And deposed that it was correct to say that there was a shop of a
subziwala, Alludin in between her dhaba and Munna meatwala
and that the shop of Alludin subziwala was open at the time of
the incident. However PW 4 could not tell whether Alludin had
witnessed the incident or not. PW 4 further deposed that it was
correct to say that doctor is available in the area to any person
who is injured and for giving treatment/ medical facilities/ first
aid facilities of glucose drip are also available with the doctors in
that area. PW-4, further deposed that she did not receive any
injuries on 08.03.2000. She had also tried to intervene and threw
a stone at the assailants, whereafter they fled away as they were
hit by the stone. That when she along with her husband picked
up their son, then their clothes were smeared with blood, but the
police did not ask them to deposit the clothes. She did not take
her injured son to the doctor in the locality as he was in a critical
condition. PW-4 stated that it was wrong to suggest that her son
Sunder Lal had a meat shop in the market or that he was in
possession of any cutting instruments.
9. PW 4 further deposed in her cross-examination that at the
hospital Rattan Lal had a chat with the doctor for about 7-8
minutes and after his talk to the doctor, he was declared dead by
the doctor. Bhola had not accompanied her to the hospital but
Abdul Rubb had. PW-4 further deposed that although the shop
of Alluddin was open but he was not present there and some of
his relations were sitting whose names she did not know. She
stated that it was wrong to suggest that there was no electricity
on the day of the incident. She stated that there was light at the
shop of Bhola, Abdul Rubb and Alluddin. PW-4 deposed that
Sunder Lal reached Jeewan Mala Hospital later on and that he
was not with them. She and her husband had taken Rattan Lal to
the hospital in a tempo and none else had gone with them in the
tempo. PW-4 also deposed that Alluddin and Sabir had also
witnessed the incident.
10. PW 5 Sunder Lal (brother of the deceased), s/o Ram Lakhan
deposed that on 08.03.2000 he had gone to attend a marriage
party and after attending the party, when he came back to his
house he found a crowd gathered outside his house and was
informed by the crowd that his brother Rattan Lal had been
stabbed and had been taken to Jeewan Mala hospital. After that
he went to the hospital and where the doctor informed him that
his brother, Rattan Lal had expired. This witness also deposed
that the same day/night he went along with the police officials
and identified one of the assailants Ishtkhar and whereafter the
said assailant was arrested and also got recovered one knife
from the bushes near railway lines in the area of Inderlok.

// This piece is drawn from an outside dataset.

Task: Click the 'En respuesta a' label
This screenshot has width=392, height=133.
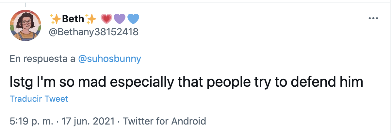Action: pyautogui.click(x=42, y=59)
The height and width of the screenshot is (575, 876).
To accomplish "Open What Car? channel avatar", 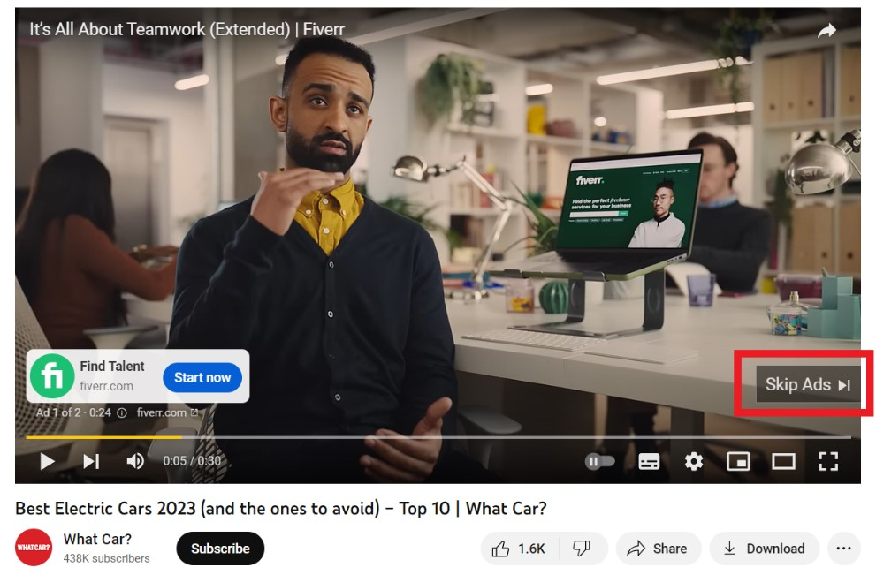I will [34, 548].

11. PW 5 further deposed that on 03.03.2000, his maternal-uncle
Ram Chander (mama) was beaten by four/five boys under the
Zakhira Bridge. His younger brother, Rattan Lal reached there
and tried to rescue his maternal uncle. The names of those
four/five boys were Laddu, Irfan, Chhotu, Miraj and Ishtkhar. On
05.03.2000 there was an altercation between Chhotu and Rattan
Lal. Yet again at around 9:00 AM, in the morning of 08.03.2000
there was an altercation between Rattan Lal and Chhotu and the
latter had threatened the former that he would kill him within 12
hours.
12. Learned APP objected and stated that PW 5 is resiling from his
statement made to the police and was cross-examined by the
learned APP. In his cross-examination PW 5 stated that it was
incorrect to suggest that after returning from the marriage he
saw that his parents were attending to Rattan Lal and along with
Abdul Rubb were making him sit in the tempo and that he had
not stated so before the police.
13. PW-5 further deposed that it was incorrect to suggest that on the
way to the hospital his mother/father told him that the assailants
had stabbed Rattan Lal with knives. On being cross-examined by
the learned APP, PW-5 denied the suggestion that appellants
Ishtkhar and Miraj were arrested by the police from the bus
stand near Inderlok opposite Masjid. In cross-examination by the
learned counsel for the appellants, PW-5 deposed that on
08.03.2000 he was not present at the place when the altercation
took place between his brother and the assailants at the Zakhira
Market. And further that the police had never met him after
08.03.2000 and never obtained his signatures on any paper.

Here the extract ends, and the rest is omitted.